The PSTU-led union, postured as an opponent of GM’s new proposal for layoffs with reductions in wages and criticized the other unions for having accepted it. It stated that this “weakens the struggle, because it is better that everyone sticks together.” Union officials then met with the company on Wednesday to present alternative proposals.

In a live transmission on Facebook, the union’s vice president Renato Almeid told the workers that the union made a counterproposal that layoffs be carried out based on “the model that we have previously agreed to with the company.” He admitted that in this agreement, “which we have already reached with GM and which we are reaching [right now] with other companies in the region, the worker already has some kind of loss. And we are making this concession to get through this moment.”

This new lowering of workers’ conditions, which is the inevitable result of these negotiations, will be justified by the union because of its isolation, i.e., although they tried to get a “better” deal, they were forced to make concessions after the other unions had already capitulated.

In fact, it is impossible for GM workers in São José dos Campos to achieve conquests isolated from their colleagues in the other plants. But this isolation is not a “natural order” of things; it is a product of the very structure of the unions, which divides the workers and incites competition among them.

Even at a time when assemblies and voting are taking place online, no union—including that of São José dos Campos—will propose that they take place in a unified fashion.

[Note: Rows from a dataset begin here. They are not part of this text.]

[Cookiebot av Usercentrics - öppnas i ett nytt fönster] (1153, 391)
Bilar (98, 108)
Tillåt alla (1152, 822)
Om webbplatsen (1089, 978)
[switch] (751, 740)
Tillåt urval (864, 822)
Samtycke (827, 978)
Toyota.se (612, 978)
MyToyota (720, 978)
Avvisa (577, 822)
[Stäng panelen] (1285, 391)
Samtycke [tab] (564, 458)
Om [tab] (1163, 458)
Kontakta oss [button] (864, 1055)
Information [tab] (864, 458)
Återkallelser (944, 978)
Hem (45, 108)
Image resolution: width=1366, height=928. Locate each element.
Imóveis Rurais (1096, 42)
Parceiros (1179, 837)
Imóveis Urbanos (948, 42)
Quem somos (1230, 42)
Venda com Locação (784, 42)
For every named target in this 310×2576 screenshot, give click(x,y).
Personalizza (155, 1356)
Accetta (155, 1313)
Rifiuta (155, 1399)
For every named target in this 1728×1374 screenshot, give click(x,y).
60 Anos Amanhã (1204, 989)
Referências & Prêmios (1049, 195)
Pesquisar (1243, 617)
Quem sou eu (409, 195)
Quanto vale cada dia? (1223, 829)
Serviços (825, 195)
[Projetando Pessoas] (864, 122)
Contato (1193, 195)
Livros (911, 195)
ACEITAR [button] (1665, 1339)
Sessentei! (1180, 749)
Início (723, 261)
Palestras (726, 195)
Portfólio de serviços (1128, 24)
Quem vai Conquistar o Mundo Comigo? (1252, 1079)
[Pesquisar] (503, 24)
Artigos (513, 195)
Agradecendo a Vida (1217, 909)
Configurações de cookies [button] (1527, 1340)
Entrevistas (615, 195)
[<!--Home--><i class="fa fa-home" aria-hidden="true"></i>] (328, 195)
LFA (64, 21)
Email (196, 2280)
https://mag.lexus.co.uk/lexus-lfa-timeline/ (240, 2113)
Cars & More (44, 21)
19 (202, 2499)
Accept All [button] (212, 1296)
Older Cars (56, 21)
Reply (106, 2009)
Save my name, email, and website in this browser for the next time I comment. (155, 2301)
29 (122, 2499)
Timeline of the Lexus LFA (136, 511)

Hundreds of workers from São José dos Campos wrote on Facebook that they are against any form of layoff: “We’ve already given up many rights to GM, lowered our salaries, accepted the layoffs ... lowered our profit sharing, and so on. And it [GM] only promised investment and a lot of things and in the end it didn’t give us anything; we can’t lose more than we are losing,” said one of them.

To take forward their demands, workers must definitively break with the reactionary structure of the unions and appeal directly to their co-workers in the other plants, forming rank-and-file committees in each workplace. Social media and the internet can be used as powerful tools in this struggle.

In the locations where the concessions agreements have been approved, through rigged or non-existent votes presided over by the trade unions, workers should reject these decisions and demand new ballots under their direct control.

These rank-and-file committees will permit the Brazilian workers to unify their struggles internationally, drawing up a global strategy of opposition to the globally coordinated attacks by the transnational corporations. This must include the demands that the massive wealth of the corporations and the ruling oligarchy be expropriated and placed at the disposal of society to fight the coronavirus pandemic, and that industries be retooled to produce desperately needed medical equipment and vital necessities.

The appeal by General Motors workers in Silao, Mexico for unity with their colleagues striking in the US and Canada, should be joined by GM workers in Brazil.